Without specific details of their deeds that have let them stray from lawful to chaotic there isn't any specific advice I can give. Though you should probably talk to the group and find out how they think they are doing and if the believe. More than likely its a case of they just didn't realize that they were in the wrong and that they are not entitled to get away with anything - if so - boot to the head. If they didn't realize that stealing the money from that town and burning down the orphanage because they were drunk and bored or that 150 1st level town folks had to be worth at least some XP... well, religious assassinations and player death are just part of the daily grind. :)
 

If the goal of a heroic party becomes personal revenge, public drunkenness, carousing and exploitation of the locals, they are no longer the "good guys". They have strayed from their goals (and usually alignments) enough to warrant penalties. The problem is, how did it get this far without you stepping in earlier? DMs need to administer the smackdown on occasion to remind players that actions have consequences. No player party should be able to run roughshod over the law of a town, a county and definitely not a kingdom.

You don't have to be draconian to be stern, either. XP penalties are usually a good indication to a player that something is amiss.

<snip>

More than likely its a case of they just didn't realize that they were in the wrong and that they are not entitled to get away with anything - if so - boot to the head. If they didn't realize that stealing the money from that town and burning down the orphanage because they were drunk and bored or that 150 1st level town folks had to be worth at least some XP... well, religious assassinations and player death are just part of the daily grind.
Are there many examples of this sort of adversarial GMing actually having the desired effect? I know that if a GM tried this sort of thing on me I'd generally be out of there.

I'm not sure it's the GM's job to tell me how my player should behave - the GM is just one out of several relevant voices here - but I certainly don't want that being done via the game mechanics. Just tell me to my face that you want the game to take a different direction. Or, better yet, give me interesting stuff to do that is the sort of stuff you care about.

To the OP: for some more discussion of similar issues, see this other current thread.
 

Jack, it sounds like you want a game about *how* the characters are Good, not about Good characters.

Alignment is great for games about Good characters. It's kind of a shorthand: it says "hey, my guy's good, let's get to beating on some orcs, cause they're evil." It doesn't really handle the whys and wherefores.

Games about how characters are Good don't really benefit from saying they're good to begin with. For a game to be about how the characters are Good, they have to have the option of not being Good. Of backsliding and all that. In which case we're in a more nuanced kind of world view. Things aren't black and white anymore.

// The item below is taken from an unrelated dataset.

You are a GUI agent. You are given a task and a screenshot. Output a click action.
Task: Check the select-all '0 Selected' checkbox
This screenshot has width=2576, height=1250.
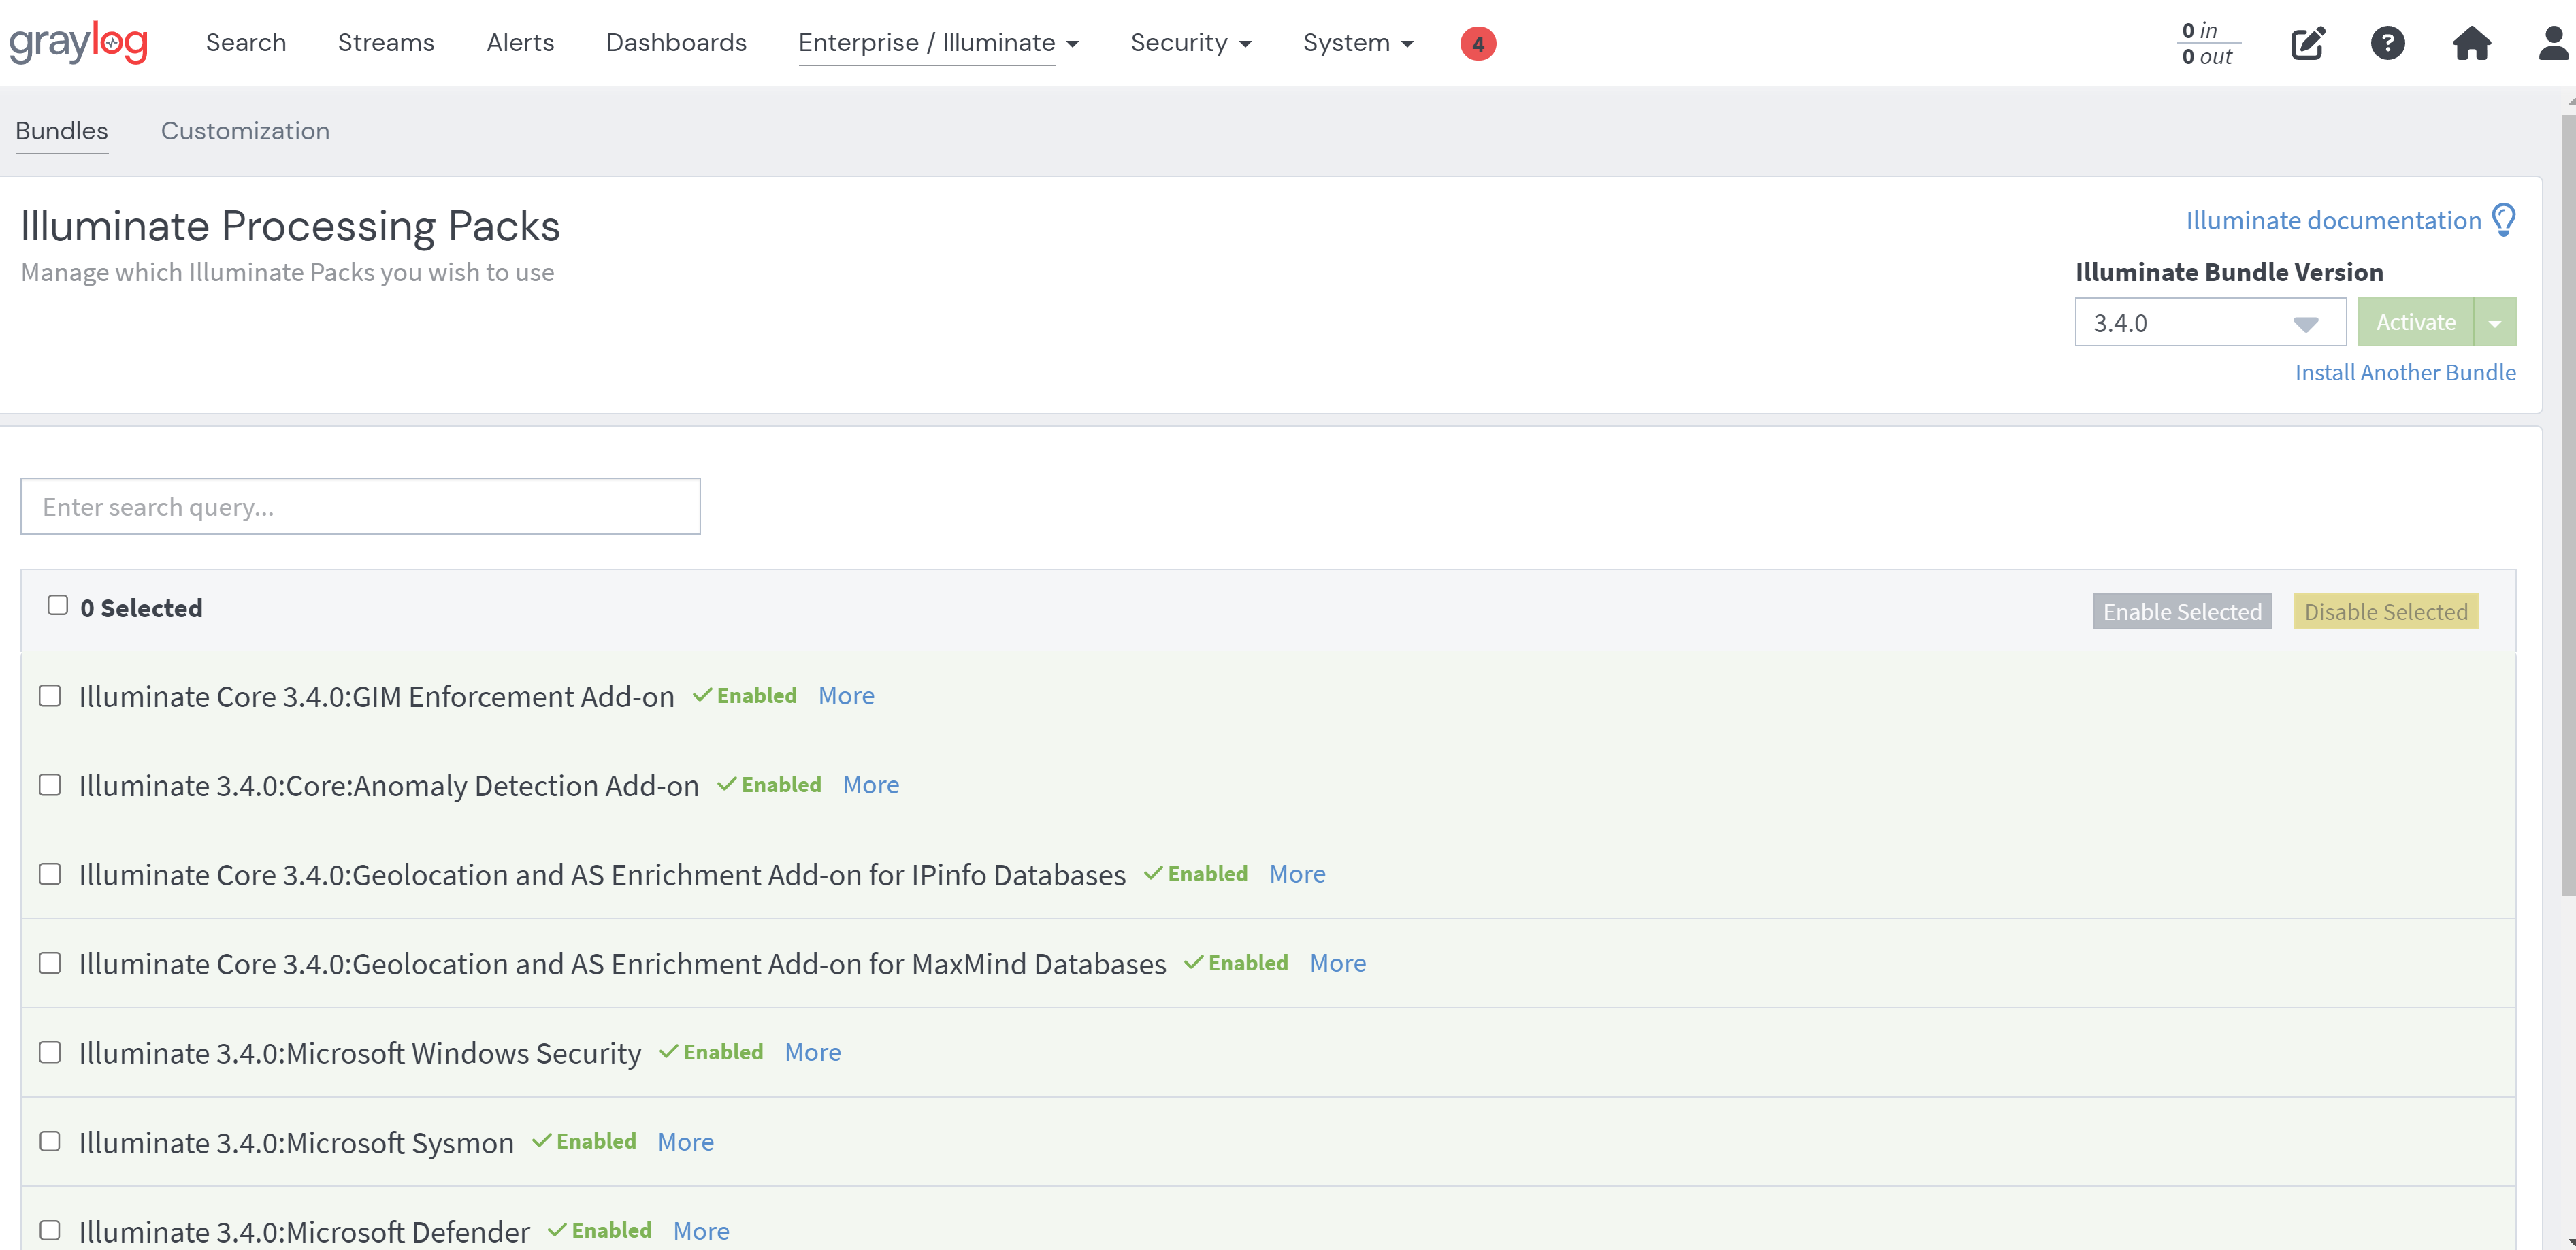(58, 605)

When being Good or Evil is a mechanical thing, it takes it out of the focus of the game. When being Good or Evil is a void, someplace where players have to make their own calls, Good and Evil can be explored and discussed more, it matters more.


For a mechanical, reward oriented alignment (if that fits the game you're thinking of) I'm a fan of treating them a bit like Keys in Shadow of Yesterday. Come up with clear, action-oriented things that make that character/class good, and have the player take XP for doing those things.

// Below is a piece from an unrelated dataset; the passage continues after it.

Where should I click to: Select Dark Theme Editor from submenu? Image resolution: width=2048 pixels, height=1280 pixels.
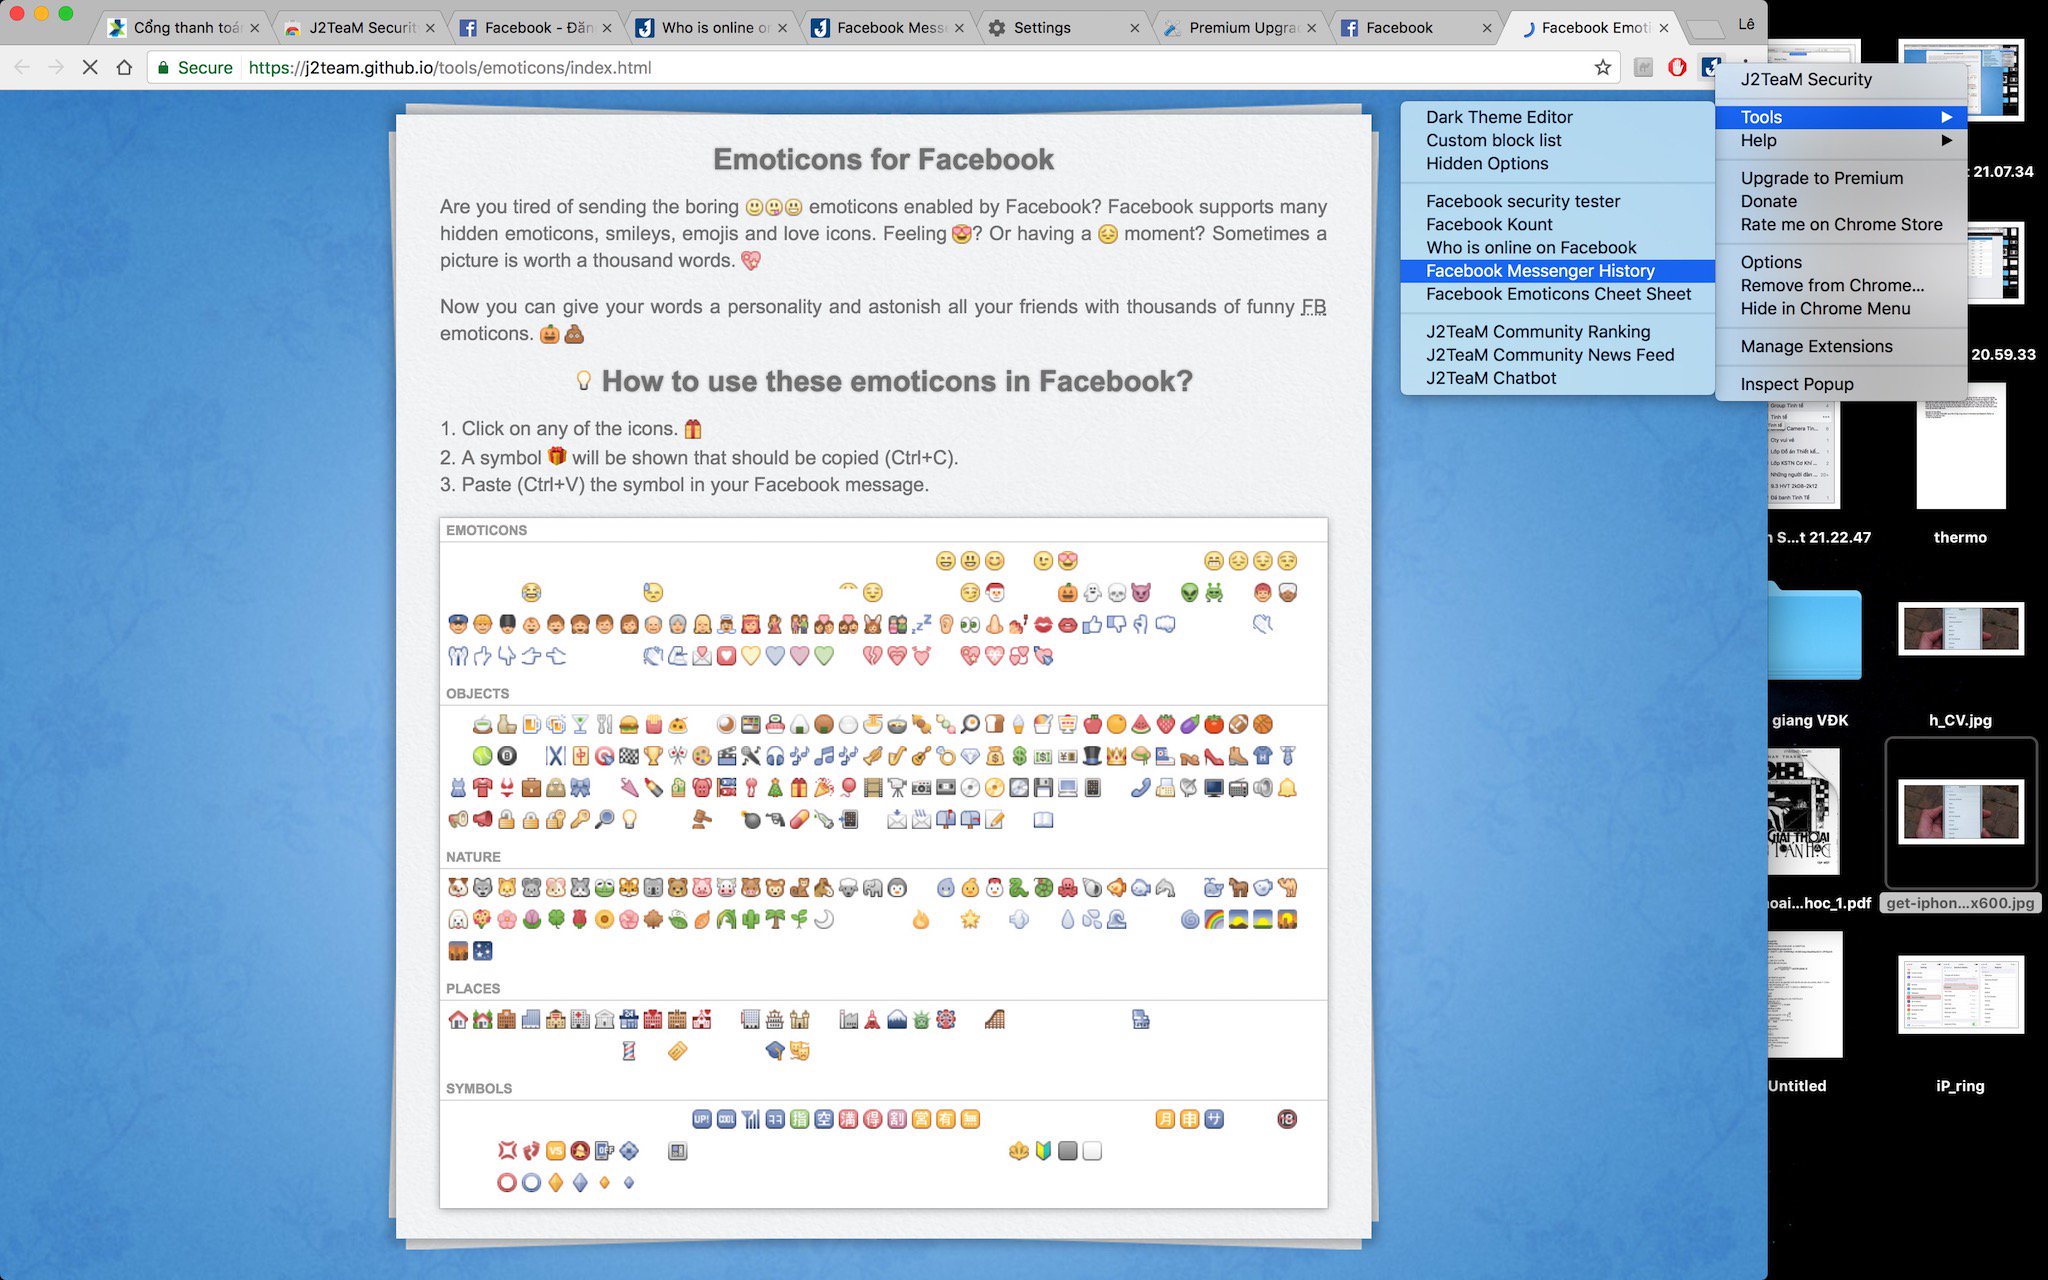point(1498,117)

For example, in Dungeon World, a Good Cleric gets XP for putting the dead to rest or bringing someone back from the brink of death. A Neutral Fighter gets XP for defeating a worth opponent. An Evil Wizard gets XP for binding or controlling others.

The important aspects of doing alignment like this: the player's actions trigger XP, with implicit GM approval. The reason for gaining XP is clear, but applies to a number of situations. The reason for gaining XP is also customized to that class and alignment.